(Beginning of Records to process)

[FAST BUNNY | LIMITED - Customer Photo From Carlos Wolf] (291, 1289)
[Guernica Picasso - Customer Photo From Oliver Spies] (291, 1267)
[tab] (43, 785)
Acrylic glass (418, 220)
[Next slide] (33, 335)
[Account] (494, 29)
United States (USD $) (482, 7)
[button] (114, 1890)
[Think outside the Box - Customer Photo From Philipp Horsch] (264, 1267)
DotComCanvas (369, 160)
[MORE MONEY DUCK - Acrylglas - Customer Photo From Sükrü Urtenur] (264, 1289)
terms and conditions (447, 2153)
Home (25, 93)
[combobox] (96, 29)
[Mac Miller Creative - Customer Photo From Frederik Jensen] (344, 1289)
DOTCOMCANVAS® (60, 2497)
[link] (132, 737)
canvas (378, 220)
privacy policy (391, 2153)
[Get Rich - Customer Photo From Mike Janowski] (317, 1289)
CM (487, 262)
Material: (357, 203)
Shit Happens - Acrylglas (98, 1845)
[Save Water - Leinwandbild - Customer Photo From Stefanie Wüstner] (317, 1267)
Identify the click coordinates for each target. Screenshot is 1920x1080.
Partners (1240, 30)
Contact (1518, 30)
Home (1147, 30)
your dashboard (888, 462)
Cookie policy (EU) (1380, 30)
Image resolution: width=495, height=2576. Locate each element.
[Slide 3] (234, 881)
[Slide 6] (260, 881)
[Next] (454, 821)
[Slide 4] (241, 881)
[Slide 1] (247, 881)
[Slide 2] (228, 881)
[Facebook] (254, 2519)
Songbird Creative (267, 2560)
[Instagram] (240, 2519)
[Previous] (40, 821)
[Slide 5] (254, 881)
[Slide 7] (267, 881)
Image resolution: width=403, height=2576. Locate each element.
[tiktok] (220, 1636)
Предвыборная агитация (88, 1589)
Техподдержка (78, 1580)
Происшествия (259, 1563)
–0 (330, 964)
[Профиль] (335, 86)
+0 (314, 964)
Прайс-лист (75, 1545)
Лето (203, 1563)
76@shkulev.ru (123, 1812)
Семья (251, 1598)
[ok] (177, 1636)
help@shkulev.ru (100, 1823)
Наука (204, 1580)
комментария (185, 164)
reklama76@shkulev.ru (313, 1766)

(End of Records to process)

» **Activity**
Please reproduce all of the material exactly.

» **Expected answer**
[FAST BUNNY | LIMITED - Customer Photo From Carlos Wolf] (291, 1289)
[Guernica Picasso - Customer Photo From Oliver Spies] (291, 1267)
[tab] (43, 785)
Acrylic glass (418, 220)
[Next slide] (33, 335)
[Account] (494, 29)
United States (USD $) (482, 7)
[button] (114, 1890)
[Think outside the Box - Customer Photo From Philipp Horsch] (264, 1267)
DotComCanvas (369, 160)
[MORE MONEY DUCK - Acrylglas - Customer Photo From Sükrü Urtenur] (264, 1289)
terms and conditions (447, 2153)
Home (25, 93)
[combobox] (96, 29)
[Mac Miller Creative - Customer Photo From Frederik Jensen] (344, 1289)
DOTCOMCANVAS® (60, 2497)
[link] (132, 737)
canvas (378, 220)
privacy policy (391, 2153)
[Get Rich - Customer Photo From Mike Janowski] (317, 1289)
CM (487, 262)
Material: (357, 203)
Shit Happens - Acrylglas (98, 1845)
[Save Water - Leinwandbild - Customer Photo From Stefanie Wüstner] (317, 1267)
Identify the click coordinates for each target. Screenshot is 1920x1080.
Partners (1240, 30)
Contact (1518, 30)
Home (1147, 30)
your dashboard (888, 462)
Cookie policy (EU) (1380, 30)
Image resolution: width=495, height=2576. Locate each element.
[Slide 3] (234, 881)
[Slide 6] (260, 881)
[Next] (454, 821)
[Slide 4] (241, 881)
[Slide 1] (247, 881)
[Slide 2] (228, 881)
[Facebook] (254, 2519)
Songbird Creative (267, 2560)
[Instagram] (240, 2519)
[Previous] (40, 821)
[Slide 5] (254, 881)
[Slide 7] (267, 881)
Image resolution: width=403, height=2576. Locate each element.
[tiktok] (220, 1636)
Предвыборная агитация (88, 1589)
Техподдержка (78, 1580)
Происшествия (259, 1563)
–0 (330, 964)
[Профиль] (335, 86)
+0 (314, 964)
Прайс-лист (75, 1545)
Лето (203, 1563)
76@shkulev.ru (123, 1812)
Семья (251, 1598)
[ok] (177, 1636)
help@shkulev.ru (100, 1823)
Наука (204, 1580)
комментария (185, 164)
reklama76@shkulev.ru (313, 1766)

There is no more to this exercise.